Certaines des ressources pourront être dépensées dans notre colonie. À la manière de Assassin’s Creed II qui proposait un pan de jeu semblable, Valhalla nous met rapidement à charge de développer notre petit campement vers une colonie florissante, avec les ressources ramenées de nos pillages. C’est une véritable satisfaction de le voir évoluer, d’autant plus que certaines quêtes vraiment chouettes s’y déroulent. Certains adoreront le système, d’autres resteront de marbre, mais gérer son village virtuel fait toujours son effet.
Et si on prend autant de plaisir à parcourir cet univers entre Scandinavie et Angleterre, c’est aussi parce qu’il déchire la rétine, notamment sur PC, version sur laquelle le jeu a été testé. Ici, l’Anvil fait des merveilles et nous propose une distance d’affichage folle. Et si les deux derniers opus donnaient un sentiment de « monde de poupées » avec des décors et des villes posées de manière arbitraire, tout semble plus crédible, plus organique. Si parfois certaines textures sont un peu baveuses, ce n’est rien par rapport au niveau de détails de l’ensemble. Et ces effets de lumière, vindiou ! Il faut avoir vu le soleil se lever sur la campagne anglaise lorsque l’on galope pour comprendre.
Comme un air de Gothic 3
Si l’environnement du jeu paraît faire preuve de cohérence, on ne peut malheureusement pas en dire de même de son écriture et de sa vraisemblance. Si l’histoire principale nous distribue les ressorts narratifs habituels à base de « Va libérer ces régions », on apprécie quand même la caractérisation des personnages qui nous entoure.

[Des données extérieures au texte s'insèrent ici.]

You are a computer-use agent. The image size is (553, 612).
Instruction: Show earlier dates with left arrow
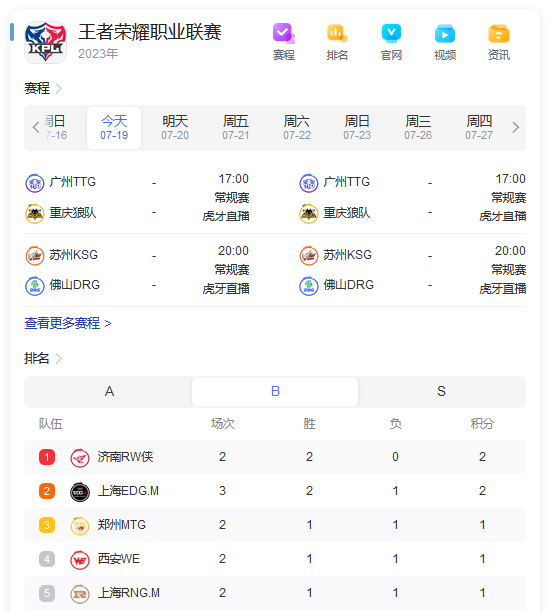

On ne peut pas en dire autant de certains « mystères » qui font fi de toute logique : on apporte des œufs de serpents à une dame dans un égout, ce qui lui donne des gaz. Deux frères, l’un meunier, l’autre boulanger se disputent ? Hop, on crame leur silo, comme ça plus de jaloux. C’est dommage, car ces moments d’écriture ratés éclipsent d’autres, notamment cette quête avec la jeune fille et la feuille dans l’arbre, dont on vous laisse la surprise.Et c’est bien trop souvent que Valhalla nous brise cette immersion en nous rappelant que malheureusement, il n’est qu’un jeu. Ce sont ces Anglos-Saxons qui vaquent à leurs occupations alors que 40 Vikings sont mal cachés dans des bocages à trente mètres d’eux. C’est notre personnage, capable de couper par dizaines des anglais et danois, mais qui va aider, pour une raison quelconque un homme perdu dans les bois. On sent que contrairement à « Vikings » (la série) dont il s’inspire, le jeu n’assume jamais totalement que le joueur incarne un personnage issu d’une classe guerrière dans une époque d’invasion, dont IL est l’envahisseur, ce que le titre semble vouloir nous faire oublier.
( Merci à nos "Slicers", auquels votre serviteur s'est permis d'emprunter quelques images pour garnir son test !)
Assassin’s Creed Valhalla ne réinvente pas la formule de la série. Ça, Origins s’en était déjà chargé, en amorçant le virage vers l’Action-RPG. Valhalla se présente comme une version raffinée, remise à plat des deux précédents opus. Certains vont aller pester sur le manque de nouveautés qu’il propose, mais à notre humble avis, c’est parce que les changements nombreux qui ont été opérés se sont faits dans la finesse avec un objectif principal : mettre l’exploration au centre de tout. Face à l’« Ubi-Bashing » qui est devenu un sport national ces derniers mois, c’était un jeu nécessaire.